Rui Falcão pede que militância esteja “alerta e vigilante” contra tratativas golpistas

O presidente nacional do PT repudiou, durante o Fórum Social Temático 2016, em Porto Alegre (RS), a ação movida pelo PSDB

O presidente nacional do Partido dos Trabalhadores, Rui Falcão, acusou o PSDB de tentar mais uma manobra golpista movida pela não aceitação da derrota nas urnas em 2014.

“Contra essas tentativas, temos de estar alertas e vigilantes”, respondeu o petista, nessa quarta-feira (20), durante debate no segundo dia do Fórum Social Mundial (FSM) de Porto Alegre (RS), ao comentar a ação pela cassação do PT ingressada pelos tucanos.

O pedido do PSDB entregue ontem à Procuradoria-Geral Eleitoral baseia-se na delação premiada do ex-diretor da Área Internacional da Petrobras, Nestor Cerveró, no âmbito da operação Lava Jato.

“Nós não vamos economizar esforços para reagrupar movimentos, militantes e coletivos que ajudaram a eleger a companheira Dilma Rousseff no segundo turno de 2014”, declarou Rui Falcão.

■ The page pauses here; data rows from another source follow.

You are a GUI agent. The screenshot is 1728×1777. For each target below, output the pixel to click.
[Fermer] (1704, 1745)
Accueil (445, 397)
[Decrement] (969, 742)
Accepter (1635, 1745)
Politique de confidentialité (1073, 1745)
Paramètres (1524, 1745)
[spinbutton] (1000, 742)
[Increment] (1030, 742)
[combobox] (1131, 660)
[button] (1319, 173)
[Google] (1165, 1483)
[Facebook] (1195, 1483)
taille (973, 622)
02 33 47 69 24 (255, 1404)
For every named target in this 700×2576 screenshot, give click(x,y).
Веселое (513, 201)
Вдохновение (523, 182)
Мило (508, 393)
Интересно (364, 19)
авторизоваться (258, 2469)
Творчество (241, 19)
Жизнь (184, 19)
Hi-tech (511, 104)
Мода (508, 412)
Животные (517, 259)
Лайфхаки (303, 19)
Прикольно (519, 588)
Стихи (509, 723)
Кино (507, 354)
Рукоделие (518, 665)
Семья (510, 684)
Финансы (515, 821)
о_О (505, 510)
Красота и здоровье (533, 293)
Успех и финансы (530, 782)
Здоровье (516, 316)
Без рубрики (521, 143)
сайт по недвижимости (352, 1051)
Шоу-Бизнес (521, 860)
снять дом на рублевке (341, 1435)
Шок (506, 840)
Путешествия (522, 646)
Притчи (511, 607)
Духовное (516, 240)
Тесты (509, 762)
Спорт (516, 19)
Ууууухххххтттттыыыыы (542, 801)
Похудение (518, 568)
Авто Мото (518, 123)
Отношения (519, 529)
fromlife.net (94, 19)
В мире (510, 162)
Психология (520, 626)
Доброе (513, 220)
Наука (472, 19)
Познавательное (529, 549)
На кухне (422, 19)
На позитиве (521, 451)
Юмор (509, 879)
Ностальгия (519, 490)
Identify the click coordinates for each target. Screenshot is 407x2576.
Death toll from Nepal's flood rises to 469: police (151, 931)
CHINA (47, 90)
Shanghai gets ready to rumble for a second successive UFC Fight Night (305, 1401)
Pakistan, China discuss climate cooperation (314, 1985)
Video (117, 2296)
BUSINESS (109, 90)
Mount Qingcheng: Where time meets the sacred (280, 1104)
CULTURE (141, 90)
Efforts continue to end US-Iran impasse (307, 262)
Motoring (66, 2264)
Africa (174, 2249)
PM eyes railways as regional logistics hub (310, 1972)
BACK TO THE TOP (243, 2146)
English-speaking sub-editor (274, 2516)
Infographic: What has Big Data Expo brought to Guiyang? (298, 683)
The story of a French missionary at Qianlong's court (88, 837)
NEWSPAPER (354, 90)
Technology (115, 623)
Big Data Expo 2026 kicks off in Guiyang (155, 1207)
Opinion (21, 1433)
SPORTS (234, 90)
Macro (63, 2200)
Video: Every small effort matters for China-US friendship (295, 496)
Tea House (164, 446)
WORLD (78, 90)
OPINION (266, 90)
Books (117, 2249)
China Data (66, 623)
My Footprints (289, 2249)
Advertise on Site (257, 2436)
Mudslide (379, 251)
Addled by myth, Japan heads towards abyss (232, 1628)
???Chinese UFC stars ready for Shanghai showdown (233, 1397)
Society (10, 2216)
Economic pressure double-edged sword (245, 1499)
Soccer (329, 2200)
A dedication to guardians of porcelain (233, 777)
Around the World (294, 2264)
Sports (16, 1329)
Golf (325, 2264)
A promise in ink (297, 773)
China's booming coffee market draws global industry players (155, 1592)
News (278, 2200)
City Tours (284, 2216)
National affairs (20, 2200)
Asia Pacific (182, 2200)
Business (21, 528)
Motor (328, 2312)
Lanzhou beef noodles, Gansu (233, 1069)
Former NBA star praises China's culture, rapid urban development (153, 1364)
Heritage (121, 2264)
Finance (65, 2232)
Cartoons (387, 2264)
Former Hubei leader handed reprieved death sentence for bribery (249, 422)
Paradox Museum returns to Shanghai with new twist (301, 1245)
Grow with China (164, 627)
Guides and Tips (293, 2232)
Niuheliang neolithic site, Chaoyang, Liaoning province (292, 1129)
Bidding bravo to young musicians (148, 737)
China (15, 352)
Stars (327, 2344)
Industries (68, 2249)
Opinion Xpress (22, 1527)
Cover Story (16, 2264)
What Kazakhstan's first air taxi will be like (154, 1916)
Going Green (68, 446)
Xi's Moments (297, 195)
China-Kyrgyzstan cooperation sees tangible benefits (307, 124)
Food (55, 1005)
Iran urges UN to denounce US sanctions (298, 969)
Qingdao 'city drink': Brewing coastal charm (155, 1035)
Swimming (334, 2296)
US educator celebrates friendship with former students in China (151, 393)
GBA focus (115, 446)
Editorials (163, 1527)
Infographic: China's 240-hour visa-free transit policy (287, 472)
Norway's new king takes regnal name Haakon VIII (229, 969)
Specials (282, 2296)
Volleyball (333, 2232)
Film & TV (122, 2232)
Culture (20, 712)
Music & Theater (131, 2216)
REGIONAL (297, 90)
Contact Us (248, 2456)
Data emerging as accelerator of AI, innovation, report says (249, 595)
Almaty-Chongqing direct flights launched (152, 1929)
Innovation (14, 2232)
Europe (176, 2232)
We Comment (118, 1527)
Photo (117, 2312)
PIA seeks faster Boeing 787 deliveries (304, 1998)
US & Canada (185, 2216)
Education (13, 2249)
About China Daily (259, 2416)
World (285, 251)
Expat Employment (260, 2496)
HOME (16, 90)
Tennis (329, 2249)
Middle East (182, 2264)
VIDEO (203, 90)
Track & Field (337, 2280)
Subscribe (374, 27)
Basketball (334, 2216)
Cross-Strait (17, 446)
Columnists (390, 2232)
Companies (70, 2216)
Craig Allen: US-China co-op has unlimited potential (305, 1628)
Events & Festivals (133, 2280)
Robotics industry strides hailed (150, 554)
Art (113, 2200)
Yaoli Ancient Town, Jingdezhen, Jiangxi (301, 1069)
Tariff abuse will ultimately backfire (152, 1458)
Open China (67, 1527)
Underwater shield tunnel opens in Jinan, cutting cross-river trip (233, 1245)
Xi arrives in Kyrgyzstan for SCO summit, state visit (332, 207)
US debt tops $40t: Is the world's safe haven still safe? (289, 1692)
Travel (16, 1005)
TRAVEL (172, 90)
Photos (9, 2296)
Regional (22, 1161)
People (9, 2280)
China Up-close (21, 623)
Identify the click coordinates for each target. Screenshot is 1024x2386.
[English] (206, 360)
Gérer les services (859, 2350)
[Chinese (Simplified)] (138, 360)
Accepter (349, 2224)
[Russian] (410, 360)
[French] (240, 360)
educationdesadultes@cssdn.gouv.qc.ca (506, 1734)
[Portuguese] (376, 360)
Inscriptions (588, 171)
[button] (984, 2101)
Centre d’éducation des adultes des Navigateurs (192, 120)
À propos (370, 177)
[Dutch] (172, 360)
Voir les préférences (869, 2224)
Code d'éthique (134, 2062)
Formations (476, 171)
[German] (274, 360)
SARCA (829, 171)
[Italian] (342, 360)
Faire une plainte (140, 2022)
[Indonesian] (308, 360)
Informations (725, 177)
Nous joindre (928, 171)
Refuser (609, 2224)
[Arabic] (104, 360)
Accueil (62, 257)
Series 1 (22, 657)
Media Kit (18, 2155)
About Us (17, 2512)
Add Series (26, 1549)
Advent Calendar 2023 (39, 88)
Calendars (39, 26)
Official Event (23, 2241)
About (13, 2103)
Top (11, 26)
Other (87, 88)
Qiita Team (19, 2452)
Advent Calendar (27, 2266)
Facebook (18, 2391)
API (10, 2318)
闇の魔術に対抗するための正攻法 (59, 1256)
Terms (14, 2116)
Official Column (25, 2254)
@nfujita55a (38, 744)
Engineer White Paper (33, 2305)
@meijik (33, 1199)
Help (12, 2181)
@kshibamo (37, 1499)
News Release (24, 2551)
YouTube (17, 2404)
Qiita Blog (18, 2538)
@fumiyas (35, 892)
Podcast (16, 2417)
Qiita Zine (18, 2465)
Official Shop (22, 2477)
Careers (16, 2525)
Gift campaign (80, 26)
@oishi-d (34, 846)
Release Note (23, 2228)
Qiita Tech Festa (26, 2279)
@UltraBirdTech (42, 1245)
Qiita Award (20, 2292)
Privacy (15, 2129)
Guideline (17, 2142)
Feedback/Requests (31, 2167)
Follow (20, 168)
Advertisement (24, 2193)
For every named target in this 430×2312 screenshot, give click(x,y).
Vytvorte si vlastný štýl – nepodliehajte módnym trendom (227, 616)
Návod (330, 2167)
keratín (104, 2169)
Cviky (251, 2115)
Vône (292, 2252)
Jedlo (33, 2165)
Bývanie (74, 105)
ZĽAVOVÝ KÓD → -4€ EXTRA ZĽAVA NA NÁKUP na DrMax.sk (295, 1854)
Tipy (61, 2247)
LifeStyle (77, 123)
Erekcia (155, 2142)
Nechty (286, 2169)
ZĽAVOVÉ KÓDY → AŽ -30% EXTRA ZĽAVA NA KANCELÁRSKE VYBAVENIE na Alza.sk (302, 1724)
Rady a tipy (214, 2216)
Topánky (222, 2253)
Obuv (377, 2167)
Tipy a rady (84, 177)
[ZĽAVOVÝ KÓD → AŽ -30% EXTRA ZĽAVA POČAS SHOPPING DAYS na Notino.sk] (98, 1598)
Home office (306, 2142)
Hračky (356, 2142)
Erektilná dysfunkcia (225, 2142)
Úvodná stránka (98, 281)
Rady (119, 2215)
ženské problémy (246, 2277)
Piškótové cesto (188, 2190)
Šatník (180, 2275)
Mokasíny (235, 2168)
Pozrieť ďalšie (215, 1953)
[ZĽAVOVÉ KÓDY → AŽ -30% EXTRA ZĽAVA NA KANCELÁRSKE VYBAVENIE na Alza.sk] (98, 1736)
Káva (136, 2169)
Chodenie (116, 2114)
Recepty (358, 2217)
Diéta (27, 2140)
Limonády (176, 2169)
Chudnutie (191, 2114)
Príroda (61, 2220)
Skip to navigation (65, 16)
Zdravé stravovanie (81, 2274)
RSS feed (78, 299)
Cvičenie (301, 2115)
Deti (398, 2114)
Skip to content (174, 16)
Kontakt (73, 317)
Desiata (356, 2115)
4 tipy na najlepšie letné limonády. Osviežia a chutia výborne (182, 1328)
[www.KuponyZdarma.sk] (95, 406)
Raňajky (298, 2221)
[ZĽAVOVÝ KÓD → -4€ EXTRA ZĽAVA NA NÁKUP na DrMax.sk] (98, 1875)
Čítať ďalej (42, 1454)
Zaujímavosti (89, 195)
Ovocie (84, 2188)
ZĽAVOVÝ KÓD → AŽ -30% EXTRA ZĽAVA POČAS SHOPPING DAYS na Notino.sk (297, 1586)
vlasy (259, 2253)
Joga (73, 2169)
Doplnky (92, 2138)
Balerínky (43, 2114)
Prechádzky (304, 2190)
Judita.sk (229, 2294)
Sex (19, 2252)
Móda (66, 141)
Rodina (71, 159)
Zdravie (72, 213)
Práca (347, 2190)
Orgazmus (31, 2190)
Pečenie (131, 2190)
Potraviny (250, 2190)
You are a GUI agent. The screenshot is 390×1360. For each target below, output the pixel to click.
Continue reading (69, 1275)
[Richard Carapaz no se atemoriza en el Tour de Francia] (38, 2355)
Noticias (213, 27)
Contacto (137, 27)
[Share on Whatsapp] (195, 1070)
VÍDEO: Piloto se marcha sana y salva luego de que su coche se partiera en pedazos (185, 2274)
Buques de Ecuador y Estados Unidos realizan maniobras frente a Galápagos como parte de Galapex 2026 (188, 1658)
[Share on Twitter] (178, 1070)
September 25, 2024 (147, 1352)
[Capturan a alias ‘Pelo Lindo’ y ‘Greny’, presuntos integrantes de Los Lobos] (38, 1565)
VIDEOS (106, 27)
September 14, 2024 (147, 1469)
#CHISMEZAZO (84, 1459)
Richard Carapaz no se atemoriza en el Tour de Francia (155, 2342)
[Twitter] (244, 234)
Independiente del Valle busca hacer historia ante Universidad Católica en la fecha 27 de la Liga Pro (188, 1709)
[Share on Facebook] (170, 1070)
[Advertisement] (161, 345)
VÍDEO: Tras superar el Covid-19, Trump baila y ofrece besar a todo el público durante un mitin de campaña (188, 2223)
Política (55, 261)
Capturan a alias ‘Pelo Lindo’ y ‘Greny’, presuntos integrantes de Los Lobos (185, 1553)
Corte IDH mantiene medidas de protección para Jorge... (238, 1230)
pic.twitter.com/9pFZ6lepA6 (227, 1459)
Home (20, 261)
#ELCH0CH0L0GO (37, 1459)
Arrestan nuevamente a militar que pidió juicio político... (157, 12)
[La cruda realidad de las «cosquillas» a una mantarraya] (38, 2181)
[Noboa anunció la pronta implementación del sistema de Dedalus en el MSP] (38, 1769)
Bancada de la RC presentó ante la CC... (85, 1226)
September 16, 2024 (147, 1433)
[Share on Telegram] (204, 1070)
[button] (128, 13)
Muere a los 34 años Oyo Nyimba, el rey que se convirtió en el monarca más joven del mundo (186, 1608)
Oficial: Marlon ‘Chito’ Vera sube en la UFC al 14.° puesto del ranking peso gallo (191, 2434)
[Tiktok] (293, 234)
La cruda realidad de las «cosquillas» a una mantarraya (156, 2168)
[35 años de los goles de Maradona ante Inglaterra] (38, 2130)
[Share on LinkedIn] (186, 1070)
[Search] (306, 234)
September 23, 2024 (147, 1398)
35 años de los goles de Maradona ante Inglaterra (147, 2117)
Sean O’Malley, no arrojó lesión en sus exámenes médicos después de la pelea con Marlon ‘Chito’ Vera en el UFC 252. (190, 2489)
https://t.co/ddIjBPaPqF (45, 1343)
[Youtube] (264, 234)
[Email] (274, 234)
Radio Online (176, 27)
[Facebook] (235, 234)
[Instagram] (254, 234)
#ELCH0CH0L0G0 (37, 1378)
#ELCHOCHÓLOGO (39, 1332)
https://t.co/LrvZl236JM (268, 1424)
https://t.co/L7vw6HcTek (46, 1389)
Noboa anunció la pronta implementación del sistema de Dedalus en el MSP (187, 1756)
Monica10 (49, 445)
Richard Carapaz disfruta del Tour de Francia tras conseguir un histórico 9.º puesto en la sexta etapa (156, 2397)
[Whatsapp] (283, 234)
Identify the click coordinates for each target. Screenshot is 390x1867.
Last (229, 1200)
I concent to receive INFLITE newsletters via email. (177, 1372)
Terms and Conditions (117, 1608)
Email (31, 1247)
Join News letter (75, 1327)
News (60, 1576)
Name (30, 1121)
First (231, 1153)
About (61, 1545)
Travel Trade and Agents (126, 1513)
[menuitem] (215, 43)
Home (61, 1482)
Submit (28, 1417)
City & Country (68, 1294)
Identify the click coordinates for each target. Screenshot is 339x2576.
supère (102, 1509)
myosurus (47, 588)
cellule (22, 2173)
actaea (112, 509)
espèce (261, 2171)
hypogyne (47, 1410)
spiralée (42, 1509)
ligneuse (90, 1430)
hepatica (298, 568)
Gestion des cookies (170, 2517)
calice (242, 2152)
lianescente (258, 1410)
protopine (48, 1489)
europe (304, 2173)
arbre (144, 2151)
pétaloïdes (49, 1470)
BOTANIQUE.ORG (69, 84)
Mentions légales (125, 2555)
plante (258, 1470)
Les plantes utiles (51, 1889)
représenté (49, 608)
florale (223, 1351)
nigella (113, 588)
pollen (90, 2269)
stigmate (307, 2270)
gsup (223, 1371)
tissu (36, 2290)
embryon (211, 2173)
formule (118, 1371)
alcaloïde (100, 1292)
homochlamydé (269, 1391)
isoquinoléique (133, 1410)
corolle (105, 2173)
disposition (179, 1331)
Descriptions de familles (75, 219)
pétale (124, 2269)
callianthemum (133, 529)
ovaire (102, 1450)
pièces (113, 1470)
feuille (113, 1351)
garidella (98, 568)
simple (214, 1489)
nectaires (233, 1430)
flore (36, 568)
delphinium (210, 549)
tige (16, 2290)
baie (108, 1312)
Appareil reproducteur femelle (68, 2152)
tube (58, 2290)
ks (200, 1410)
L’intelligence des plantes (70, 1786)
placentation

Para ele, é necessário “unir forças” e responder às ameaças golpistas contra o mandato da presidenta petista. “Ameaças que também são contra os direitos dos trabalhadores e das minorias, temos que saber ouvir o povo”, completou o dirigente.

Rui Falcão participou do debate sobre o tema “Democracia e desenvolvimento em tempos de golpismo e crise”, ao lado do senador Roberto Requião (PMDB-PR) e do ex-presidente do PSB, Roberto Amaral, e aproveitou para reforçar a defesa do governo da presidenta Dilma Rousseff.

O petista afirmou que críticas baseadas na condução da política econômica ou suposto combate à corrupção podem ser usadas para atacar a democracia. Falcão reforçou, então, que o processo de impeachment em análise na Câmara dos Deputados é mais uma tentativa de golpe contra Dilma.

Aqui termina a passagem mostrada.